As Defoe stands out, many died not because of the plague itself, but for the shortage of resources, accommodation, money, etc. When the sick, desperate, left the city, the end was the death and spread of this to other parts of the empire. After the end of the plague, approximately in September 1666, together with the great fire of London, a reconstruction of the city was carried out by Christopher Wren (Milan and Bayés, 2011), in which he took advantage of to build more streetswide and open spaces, also improving health conditions. This would be the last great plague of the city. About Daniel Defoe, it was a British journalist and writer who lived the pest of London in his childhood. In addition, he was one of the top exponents of the novel in his time, writing his best known workers, Robinson Crusoe. In 1722 he published his "Diario del Year de la Peste", which is a fictitious novel, although with the author’s intention to reflect credibility and credibility with history. To write its history with such level of details, it is believed that it was based on the newspapers of an uncle who also lived the plague. Defoe in his work offers a systematic count of the events that occurred that year in London, as well as the death counts in that year, which, however, are approximate. The book lacks chapters, but presents the facts in a scrupulous chronological order.

Conclusions

The plague was one of the main impediments that avoided, for decades, the population expansion to which the human race tended. It was one of the three fundamental causes of overmortality of the modern era and the image of any city after the passage of the plague had to be hopeless. To this contributed as highlighted in a lot of documentation of the time the conditions of health and hygiene, in addition to the economic possibilities (the latter to a lesser extent). The population nuclei of the time were undoubted. From the last London plague, the need for a change in city architecture is extracted, as well as the determination of survivors to get up again. However, something that I would like to highlight is the comment of the last paragraph of the Defoe text.
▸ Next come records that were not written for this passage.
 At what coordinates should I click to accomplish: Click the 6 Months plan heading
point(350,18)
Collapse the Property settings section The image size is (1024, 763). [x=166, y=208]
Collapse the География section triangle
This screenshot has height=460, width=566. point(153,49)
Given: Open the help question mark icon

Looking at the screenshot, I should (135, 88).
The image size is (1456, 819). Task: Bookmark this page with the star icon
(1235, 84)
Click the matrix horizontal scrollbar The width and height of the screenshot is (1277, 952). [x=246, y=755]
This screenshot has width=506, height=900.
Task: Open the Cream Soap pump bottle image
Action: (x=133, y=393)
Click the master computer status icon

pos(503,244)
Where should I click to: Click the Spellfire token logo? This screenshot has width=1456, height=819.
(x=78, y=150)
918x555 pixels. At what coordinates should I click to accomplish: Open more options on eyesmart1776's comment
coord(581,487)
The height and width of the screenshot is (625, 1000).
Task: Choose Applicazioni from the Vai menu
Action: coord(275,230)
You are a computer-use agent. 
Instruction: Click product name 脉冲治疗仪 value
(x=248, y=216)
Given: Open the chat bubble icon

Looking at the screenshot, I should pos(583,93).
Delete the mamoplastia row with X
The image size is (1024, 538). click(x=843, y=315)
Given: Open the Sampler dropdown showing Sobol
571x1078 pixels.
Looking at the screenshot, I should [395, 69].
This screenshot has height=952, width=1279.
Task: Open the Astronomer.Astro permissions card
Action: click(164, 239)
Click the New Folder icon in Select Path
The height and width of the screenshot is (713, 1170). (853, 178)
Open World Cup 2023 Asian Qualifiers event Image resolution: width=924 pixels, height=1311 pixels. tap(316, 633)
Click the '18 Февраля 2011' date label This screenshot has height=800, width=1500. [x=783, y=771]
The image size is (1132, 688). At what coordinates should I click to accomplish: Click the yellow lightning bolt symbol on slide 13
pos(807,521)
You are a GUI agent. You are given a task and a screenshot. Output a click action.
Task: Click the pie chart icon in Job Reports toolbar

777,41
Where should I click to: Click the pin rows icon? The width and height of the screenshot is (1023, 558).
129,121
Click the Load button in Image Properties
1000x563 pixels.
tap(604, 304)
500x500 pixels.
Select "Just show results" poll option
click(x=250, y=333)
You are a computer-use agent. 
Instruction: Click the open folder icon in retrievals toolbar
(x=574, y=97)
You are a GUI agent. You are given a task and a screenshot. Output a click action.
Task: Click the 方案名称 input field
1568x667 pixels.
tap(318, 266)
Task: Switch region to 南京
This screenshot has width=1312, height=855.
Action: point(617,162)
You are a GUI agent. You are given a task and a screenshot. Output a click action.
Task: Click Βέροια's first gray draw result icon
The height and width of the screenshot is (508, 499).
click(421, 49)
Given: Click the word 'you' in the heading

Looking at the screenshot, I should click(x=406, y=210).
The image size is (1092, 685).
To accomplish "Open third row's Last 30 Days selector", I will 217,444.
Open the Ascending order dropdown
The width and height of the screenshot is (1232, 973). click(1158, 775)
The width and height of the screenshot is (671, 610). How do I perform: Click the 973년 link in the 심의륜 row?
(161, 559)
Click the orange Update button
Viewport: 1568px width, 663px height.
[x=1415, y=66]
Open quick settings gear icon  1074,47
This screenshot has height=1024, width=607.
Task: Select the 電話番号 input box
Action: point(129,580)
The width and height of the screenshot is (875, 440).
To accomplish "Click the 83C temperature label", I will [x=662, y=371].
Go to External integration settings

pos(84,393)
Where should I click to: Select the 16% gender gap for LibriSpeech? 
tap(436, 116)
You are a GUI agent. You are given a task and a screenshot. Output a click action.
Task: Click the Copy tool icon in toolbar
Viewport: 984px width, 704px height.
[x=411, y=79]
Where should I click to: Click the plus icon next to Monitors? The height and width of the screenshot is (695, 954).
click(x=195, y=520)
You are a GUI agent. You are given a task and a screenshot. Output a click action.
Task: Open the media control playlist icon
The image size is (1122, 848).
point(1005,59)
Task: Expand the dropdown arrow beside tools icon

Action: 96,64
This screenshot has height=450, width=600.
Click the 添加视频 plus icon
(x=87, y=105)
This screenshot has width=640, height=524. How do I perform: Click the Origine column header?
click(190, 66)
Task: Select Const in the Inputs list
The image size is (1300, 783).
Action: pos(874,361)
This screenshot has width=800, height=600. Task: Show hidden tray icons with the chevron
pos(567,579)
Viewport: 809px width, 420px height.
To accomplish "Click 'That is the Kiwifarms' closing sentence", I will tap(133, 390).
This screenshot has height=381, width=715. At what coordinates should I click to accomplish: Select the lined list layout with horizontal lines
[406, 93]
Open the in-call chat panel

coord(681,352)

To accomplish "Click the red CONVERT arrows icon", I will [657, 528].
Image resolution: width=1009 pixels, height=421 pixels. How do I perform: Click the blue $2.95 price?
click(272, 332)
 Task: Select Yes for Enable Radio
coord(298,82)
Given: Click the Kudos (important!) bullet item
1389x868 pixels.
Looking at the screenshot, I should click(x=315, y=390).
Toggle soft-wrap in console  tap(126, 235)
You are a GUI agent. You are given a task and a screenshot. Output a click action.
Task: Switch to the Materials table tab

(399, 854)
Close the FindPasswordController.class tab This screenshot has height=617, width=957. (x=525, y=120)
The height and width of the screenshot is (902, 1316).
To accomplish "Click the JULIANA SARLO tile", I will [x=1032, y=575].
If the number of poor people, who unfortunately died, had survived, would have meant a ballast for the recovery of the city. GIVE DOES THAT THINK.

Bibliography

  1. Defoe, d. (1722). Diario del Year de la Pest
  2. Pla, p.J. (2018). "Demographic growth and economic expansion". In a. Floristan (ed.),
  3. Universal modern history (pp. 243-254). Barcelona, Spain: Ariel.
  4. Millán, a. And Bayés, M. (2011). An approach to the history of London development. 2C: City construction.
  5. Ramírez de Verger, to. (1985). "The plague as a literary motive". About Coripo, IOH.III, 338-379 ”, CFC, 19, 1985, 145-156.
  6. Sánchez-David, Carlos. (2008). Black death: "The advance of the plague". Med, Vol Magazine.16, No. 1. pp. 133-135.